To determine the magnitude of the normal force acting on the skier, we need to consider the forces acting on the skier along the inclined surface.
(a) Free-body diagram:
In the free-body diagram, draw a dot to represent the skier. Draw a downward arrow representing the weight of the skier acting vertically downwards. Draw a perpendicular arrow representing the normal force acting perpendicular to the inclined surface. Finally, draw an arrow pointing up the inclined surface representing the component of the weight acting parallel to the surface, which we can call the gravitational force parallel to the incline.

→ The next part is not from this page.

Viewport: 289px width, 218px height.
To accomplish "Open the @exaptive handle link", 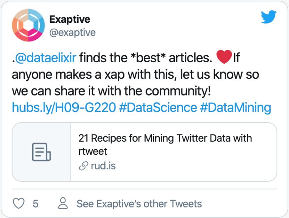I will [x=72, y=33].
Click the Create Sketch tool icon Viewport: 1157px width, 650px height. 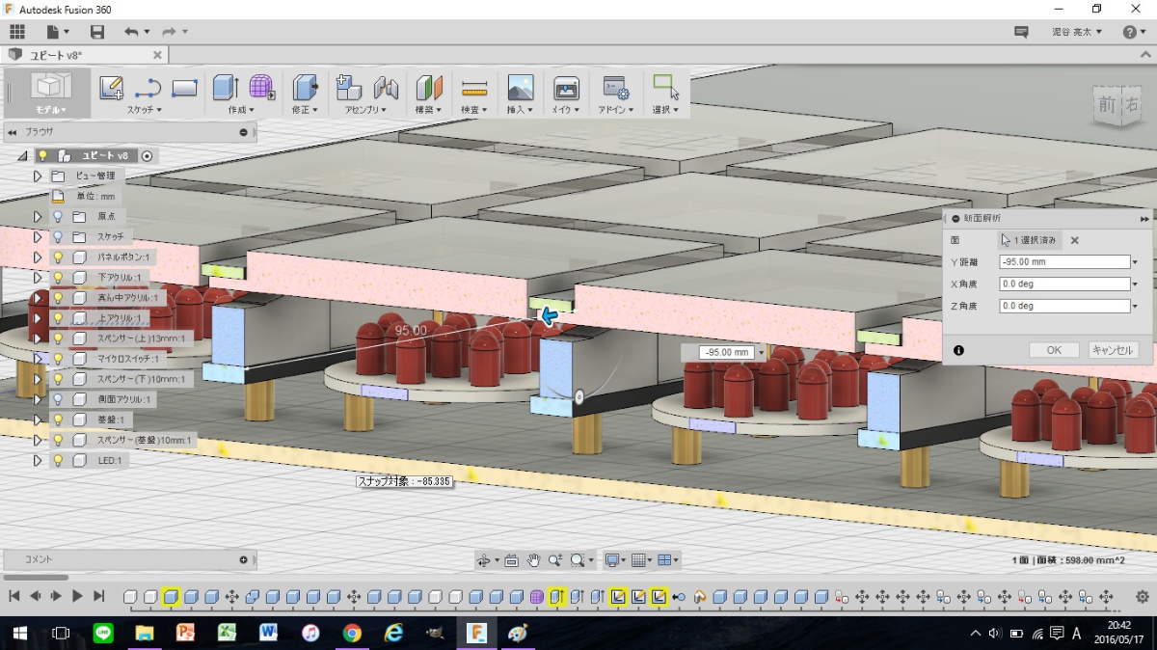(x=112, y=88)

(b) Determining the normal force:
The normal force is the force exerted by a surface perpendicular to the object. In this case, it is the force exerted by the inclined surface on the skier. Since the skier is on a smooth surface, there is no friction force. Therefore, the normal force will be equal in magnitude but opposite in direction to the gravitational force perpendicular to the incline.
The weight of the skier, acting vertically downward, can be determined using the formula: weight = mass x gravitational acceleration.
Since the skier has a mass of 65 kg, and the gravitational acceleration is approximately 9.8 m/s^2, we can calculate the weight as follows:
Weight = 65 kg x 9.8 m/s^2 = 637 N
Since the surface is inclined at an angle of 20° with the horizontal, we can determine the gravitational force perpendicular to the incline using the formula: gravitational force perpendicular to incline = weight x cos(θ), where θ is the angle of the incline.
Gravitational force perpendicular to incline = 637 N x cos(20°) = 600.27 N
Therefore, the magnitude of the normal force acting on the skier is approximately 600.27 N.